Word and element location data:

☆ ☆ ☆

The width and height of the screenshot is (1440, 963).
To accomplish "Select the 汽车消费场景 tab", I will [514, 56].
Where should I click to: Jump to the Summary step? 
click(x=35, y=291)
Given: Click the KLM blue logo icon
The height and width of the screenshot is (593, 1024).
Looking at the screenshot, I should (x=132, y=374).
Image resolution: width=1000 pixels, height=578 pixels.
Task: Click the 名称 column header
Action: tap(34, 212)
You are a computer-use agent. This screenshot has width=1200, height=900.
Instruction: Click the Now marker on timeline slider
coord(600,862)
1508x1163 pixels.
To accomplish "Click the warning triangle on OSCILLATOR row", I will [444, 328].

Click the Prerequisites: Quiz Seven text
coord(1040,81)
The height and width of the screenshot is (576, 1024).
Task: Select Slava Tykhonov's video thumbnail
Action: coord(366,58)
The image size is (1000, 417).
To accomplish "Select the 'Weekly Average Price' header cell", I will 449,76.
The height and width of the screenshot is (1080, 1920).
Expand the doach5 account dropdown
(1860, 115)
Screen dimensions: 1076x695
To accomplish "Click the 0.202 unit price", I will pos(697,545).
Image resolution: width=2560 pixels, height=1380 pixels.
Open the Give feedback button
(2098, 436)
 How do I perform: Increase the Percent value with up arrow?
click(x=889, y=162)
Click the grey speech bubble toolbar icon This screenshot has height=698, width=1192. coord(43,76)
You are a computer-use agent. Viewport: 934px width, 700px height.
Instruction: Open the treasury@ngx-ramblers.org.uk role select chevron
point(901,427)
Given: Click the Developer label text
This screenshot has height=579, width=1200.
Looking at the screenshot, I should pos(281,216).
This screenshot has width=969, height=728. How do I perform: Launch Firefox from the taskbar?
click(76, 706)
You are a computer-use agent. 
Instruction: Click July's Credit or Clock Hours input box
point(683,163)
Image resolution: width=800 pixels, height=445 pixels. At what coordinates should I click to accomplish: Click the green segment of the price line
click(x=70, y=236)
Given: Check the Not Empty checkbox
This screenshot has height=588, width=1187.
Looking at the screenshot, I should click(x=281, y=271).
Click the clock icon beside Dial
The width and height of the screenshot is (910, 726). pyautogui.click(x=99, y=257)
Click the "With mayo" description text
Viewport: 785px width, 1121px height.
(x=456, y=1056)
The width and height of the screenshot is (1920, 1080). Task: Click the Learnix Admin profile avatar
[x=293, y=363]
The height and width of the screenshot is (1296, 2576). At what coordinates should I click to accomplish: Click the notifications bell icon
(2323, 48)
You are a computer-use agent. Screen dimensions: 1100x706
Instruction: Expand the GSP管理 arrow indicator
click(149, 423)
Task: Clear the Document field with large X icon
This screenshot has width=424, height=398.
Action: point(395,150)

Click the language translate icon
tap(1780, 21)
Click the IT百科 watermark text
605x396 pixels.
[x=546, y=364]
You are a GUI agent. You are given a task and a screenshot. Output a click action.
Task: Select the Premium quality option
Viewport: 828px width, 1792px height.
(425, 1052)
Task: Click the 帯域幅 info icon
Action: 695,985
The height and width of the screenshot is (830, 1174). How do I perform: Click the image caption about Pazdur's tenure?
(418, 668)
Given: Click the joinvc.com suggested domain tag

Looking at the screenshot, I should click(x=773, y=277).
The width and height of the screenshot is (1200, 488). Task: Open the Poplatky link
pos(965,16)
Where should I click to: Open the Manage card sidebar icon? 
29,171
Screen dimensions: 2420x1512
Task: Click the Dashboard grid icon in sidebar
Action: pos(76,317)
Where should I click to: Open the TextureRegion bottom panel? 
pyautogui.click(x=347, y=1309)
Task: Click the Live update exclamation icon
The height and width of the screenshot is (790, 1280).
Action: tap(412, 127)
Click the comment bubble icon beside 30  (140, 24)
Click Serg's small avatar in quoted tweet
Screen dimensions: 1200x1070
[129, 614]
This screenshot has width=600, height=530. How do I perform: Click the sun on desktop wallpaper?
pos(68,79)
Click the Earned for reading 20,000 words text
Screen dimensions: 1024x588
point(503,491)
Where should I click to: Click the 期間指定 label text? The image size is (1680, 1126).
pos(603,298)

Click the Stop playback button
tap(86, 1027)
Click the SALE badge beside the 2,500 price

☆ ☆ ☆

PROBLEM DETAILS: Rewrite all of the records above, replacing "Instruction" with "Goal" each time it occurs and leaving everything else the same.

ANSWER TO THIS EXERCISE:
The width and height of the screenshot is (1440, 963).
To accomplish "Select the 汽车消费场景 tab", I will [514, 56].
Where should I click to: Jump to the Summary step? 
click(x=35, y=291)
Given: Click the KLM blue logo icon
The height and width of the screenshot is (593, 1024).
Looking at the screenshot, I should (x=132, y=374).
Image resolution: width=1000 pixels, height=578 pixels.
Task: Click the 名称 column header
Action: tap(34, 212)
You are a computer-use agent. This screenshot has width=1200, height=900.
Goal: Click the Now marker on timeline slider
coord(600,862)
1508x1163 pixels.
To accomplish "Click the warning triangle on OSCILLATOR row", I will [444, 328].

Click the Prerequisites: Quiz Seven text
coord(1040,81)
The height and width of the screenshot is (576, 1024).
Task: Select Slava Tykhonov's video thumbnail
Action: coord(366,58)
The image size is (1000, 417).
To accomplish "Select the 'Weekly Average Price' header cell", I will 449,76.
The height and width of the screenshot is (1080, 1920).
Expand the doach5 account dropdown
(1860, 115)
Screen dimensions: 1076x695
To accomplish "Click the 0.202 unit price", I will pos(697,545).
Image resolution: width=2560 pixels, height=1380 pixels.
Open the Give feedback button
(2098, 436)
 How do I perform: Increase the Percent value with up arrow?
click(x=889, y=162)
Click the grey speech bubble toolbar icon This screenshot has height=698, width=1192. coord(43,76)
You are a computer-use agent. Viewport: 934px width, 700px height.
Goal: Open the treasury@ngx-ramblers.org.uk role select chevron
point(901,427)
Given: Click the Developer label text
This screenshot has height=579, width=1200.
Looking at the screenshot, I should pos(281,216).
This screenshot has width=969, height=728. How do I perform: Launch Firefox from the taskbar?
click(76, 706)
You are a computer-use agent. 
Goal: Click July's Credit or Clock Hours input box
point(683,163)
Image resolution: width=800 pixels, height=445 pixels. At what coordinates should I click to accomplish: Click the green segment of the price line
click(x=70, y=236)
Given: Check the Not Empty checkbox
This screenshot has height=588, width=1187.
Looking at the screenshot, I should click(x=281, y=271).
Click the clock icon beside Dial
The width and height of the screenshot is (910, 726). pyautogui.click(x=99, y=257)
Click the "With mayo" description text
Viewport: 785px width, 1121px height.
(x=456, y=1056)
The width and height of the screenshot is (1920, 1080). Task: Click the Learnix Admin profile avatar
[x=293, y=363]
The height and width of the screenshot is (1296, 2576). At what coordinates should I click to accomplish: Click the notifications bell icon
(2323, 48)
You are a computer-use agent. Screen dimensions: 1100x706
Goal: Expand the GSP管理 arrow indicator
click(149, 423)
Task: Clear the Document field with large X icon
This screenshot has width=424, height=398.
Action: point(395,150)

Click the language translate icon
tap(1780, 21)
Click the IT百科 watermark text
605x396 pixels.
[x=546, y=364]
You are a GUI agent. You are given a task and a screenshot. Output a click action.
Task: Select the Premium quality option
Viewport: 828px width, 1792px height.
(425, 1052)
Task: Click the 帯域幅 info icon
Action: 695,985
The height and width of the screenshot is (830, 1174). How do I perform: Click the image caption about Pazdur's tenure?
(418, 668)
Given: Click the joinvc.com suggested domain tag

Looking at the screenshot, I should click(x=773, y=277).
The width and height of the screenshot is (1200, 488). Task: Open the Poplatky link
pos(965,16)
Where should I click to: Open the Manage card sidebar icon? 
29,171
Screen dimensions: 2420x1512
Task: Click the Dashboard grid icon in sidebar
Action: pos(76,317)
Where should I click to: Open the TextureRegion bottom panel? 
pyautogui.click(x=347, y=1309)
Task: Click the Live update exclamation icon
The height and width of the screenshot is (790, 1280).
Action: tap(412, 127)
Click the comment bubble icon beside 30  (140, 24)
Click Serg's small avatar in quoted tweet
Screen dimensions: 1200x1070
[129, 614]
This screenshot has width=600, height=530. How do I perform: Click the sun on desktop wallpaper?
pos(68,79)
Click the Earned for reading 20,000 words text
Screen dimensions: 1024x588
point(503,491)
Where should I click to: Click the 期間指定 label text? The image size is (1680, 1126).
pos(603,298)

Click the Stop playback button
tap(86, 1027)
Click the SALE badge beside the 2,500 price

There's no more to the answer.